Christiane Gagnon, professeure associée à l’UQAC, soutient que les élus de Saguenay devraient revoir leur façon de penser, dans le but de mieux assurer la sécurité des cyclistes sur les rues et artères de la ville.

Saguenay invitée à s'inspirer des réseaux cyclables d'Europe

Les élus et décideurs de Saguenay devraient s’inspirer des modèles d’urbanisme développés en Europe afin de faire une place plus sécuritaire aux vélos et cyclistes circulant dans la ville.

Cette suggestion est lancée dans l’espace public par la citoyenne Christiane Gagnon, une professeure associée à l’Université du Québec à Chicoutimi (UQAC) ayant oeuvré en enseignement en développement durable, qui souhaite que les dirigeants revoient le modèle de développement du réseau cyclable.

Christiane Gagnon, professeure associée à l’UQAC, soutient que les élus de Saguenay devraient revoir leur façon de penser, dans le but de mieux assurer la sécurité des cyclistes sur les rues et artères de la ville.

Grande amateure de cyclotourisme en Europe, Mme Gagnon a décidé d’effectuer une sortie médiatique après avoir lu dans Le Quotidien que Saguenay s’apprêtait à investir 1 M $ dans l’extension de pistes cyclables dans la ville.

Même si elle ne s’oppose pas à cette décision, Mme Gagnon soutient que les élus devraient revoir leur façon de penser les aménagements pour les cyclistes, dans le but de mieux assurer leur sécurité sur les rues et artères de la ville.

Inspirée par ce qui se fait en Europe, elle mentionne que dans plusieurs pays, on retrouve des voies réservées spécifiquement pour les vélos, aménagées à côté des voies pour automobiles, ainsi que des aires de stationnement pour vélos, des supports à vélo près des édifices publics ou commerces privés.

« On voit, ces jours-ci, des publicités à la télévision faisant la promotion du partage de la route.
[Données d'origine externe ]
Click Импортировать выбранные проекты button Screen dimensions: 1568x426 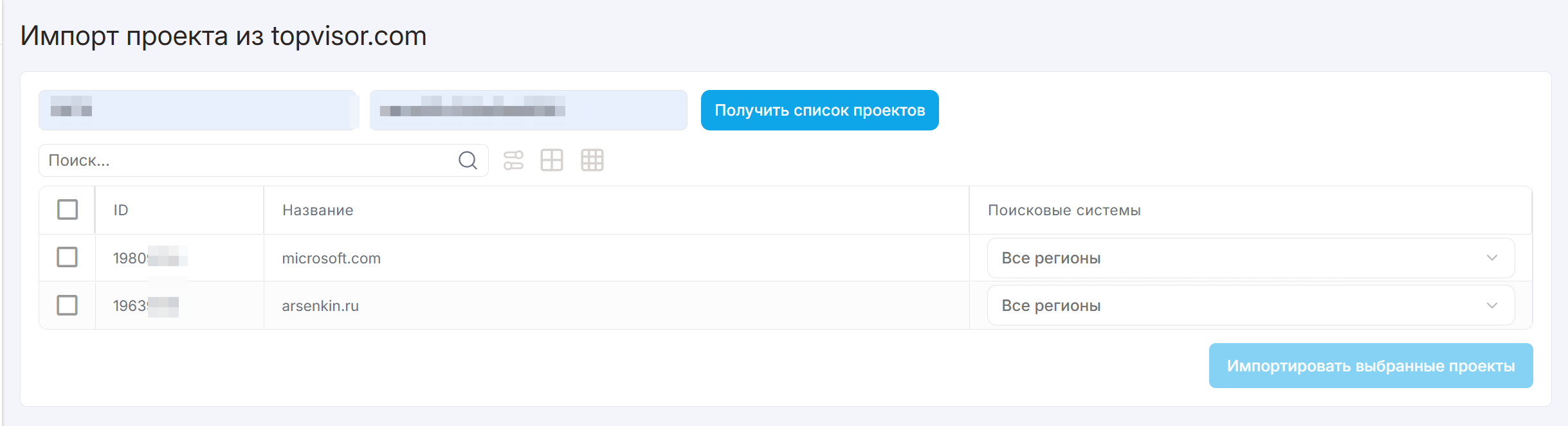[x=1371, y=366]
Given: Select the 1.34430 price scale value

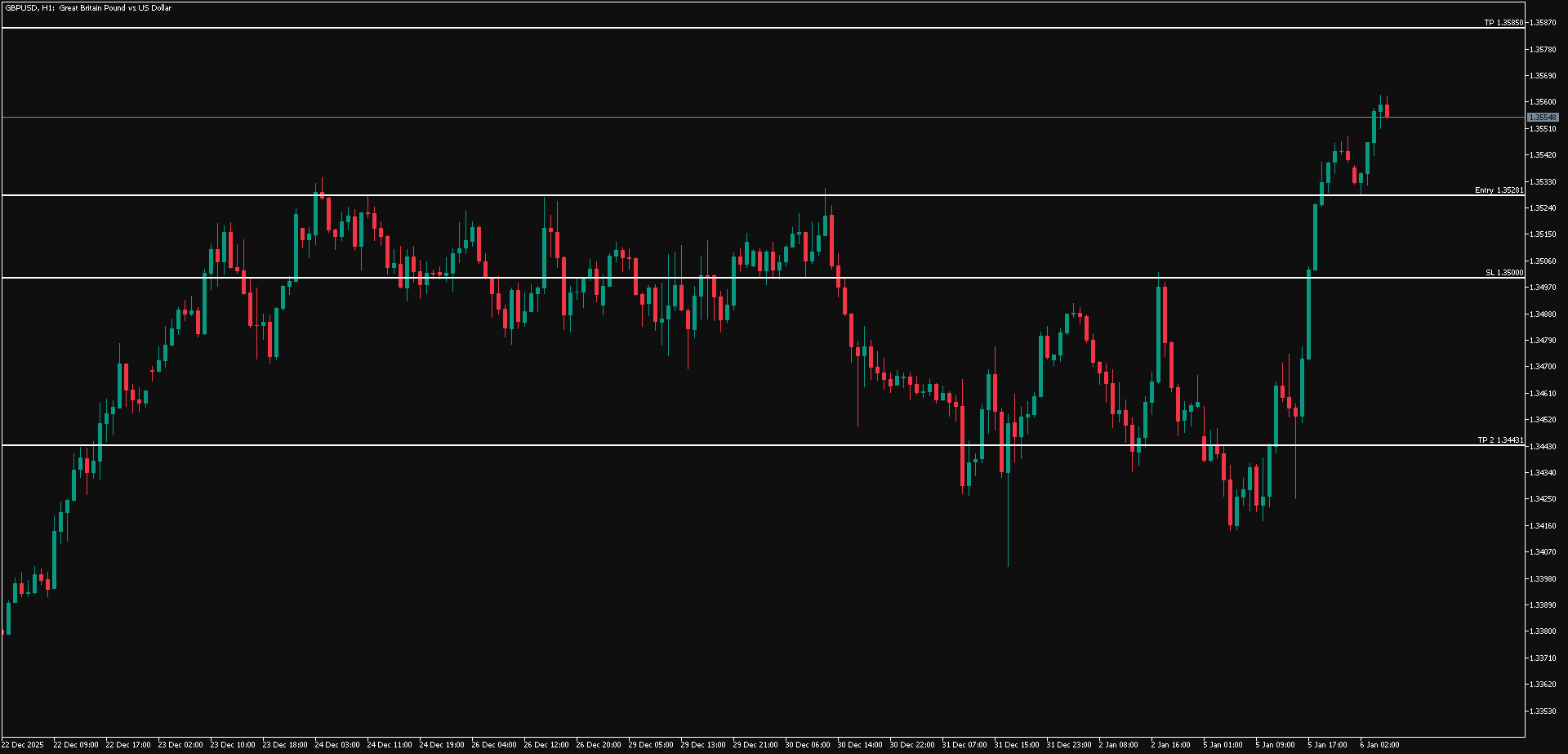Looking at the screenshot, I should (x=1542, y=447).
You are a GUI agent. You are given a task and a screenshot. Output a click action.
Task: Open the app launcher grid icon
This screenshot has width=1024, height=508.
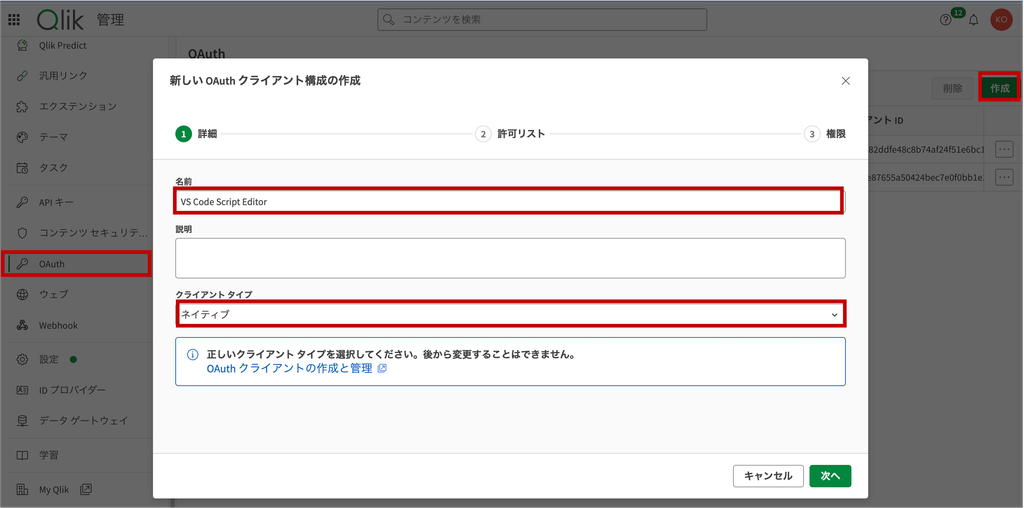(x=14, y=20)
Si on veut partager la route avec le vélo, on se doit d’avoir des voies marquées avec de la peinture, de l’affichage, des séparateurs, des abris, avec pour objectif d’assurer la sécurité des cyclistes », évoque-t-elle.

Dans une époque où tout le monde parle de réchauffement climatique, elle estime que de tels aménagements seraient susceptibles d’aider les citoyens à mieux intégrer « la petite reine » dans leurs déplacements quotidiens, que ce soit pour effectuer des courses, se rendre au travail, visiter des amis, etc.

Une planification à long terme nécessaire

Mme Gagnon ne prétend pas que tout peut se faire du jour au lendemain, mais affirme qu’une meilleure planification urbanistique à long terme s’impose pour changer les choses. À titre d’exemple, elle mentionne que lors de l’aménagement de larges trottoirs sur le boulevard Talbot, personne n’a songé à aménager une voie réservée aux cyclistes.

Il en va de même, selon elle, lors des travaux de rénovation du pont Dubuc ou encore lors du développement de nouveaux quartiers résidentiels.

Les occasions de faire plus de place et de prioriser les vélos dans la ville ne manquent pas, selon elle, puisque Saguenay comporte de nombreuses rues très larges et facilement aménageables. Selon elle, on ne parle pas d’investir des millions en infrastructures cyclables.

Elle ajoute qu’au Québec, 4,4 millions de personnes pratiquent le vélo, certains selon un modèle sportif comme le promeut l’athlète Pierre Lavoie, tandis que d’autres le font à leurs risques et périls en l’absence d’aménagements réservés.

L’exemple de la France

Mme Gagnon rappelle que le vélo en Europe, spécifiquement en France, constitue un apport économique important puisqu’il existe de nombreux circuits cyclables intégrés à la campagne comme à la ville pour la pratique du cyclotourisme, où il est possible de s’héberger, de se nourrir et même de faire transporter ses effets personnels dans différents établissements.

« Il existe, en France, 40 circuits cyclables où tu peux traverser le pays au complet ainsi que 500 balades en vélo en itinérance », explique-t-elle.

Bien que la région dispose de la Véloroute des Bleuets, il n’existe pas de voies réservées au plan régional.

Selon elle, le développement à long terme de voies cyclables réservées passe par une prise de conscience des dirigeants, mais aussi par l’ensemble des citoyens. À titre d’exemple, elle mentionne que de nombreux commerçants, hôteliers et restaurants pourraient commencer à installer des supports à vélo près de leurs édifices permettant de cadenasser leur petit véhicule.

« Je pense également que les citoyens favorables à ces idées doivent penser à se regrouper et à faire des représentations afin d’obtenir de tels aménagements », conclut-elle.

Christiane Gagnon estime que Saguenay devrait s’inspirer des villes européennes, qui réservent des aménagements aux cyclistes, comme le montrent ces photos prises à Nantes, par exemple.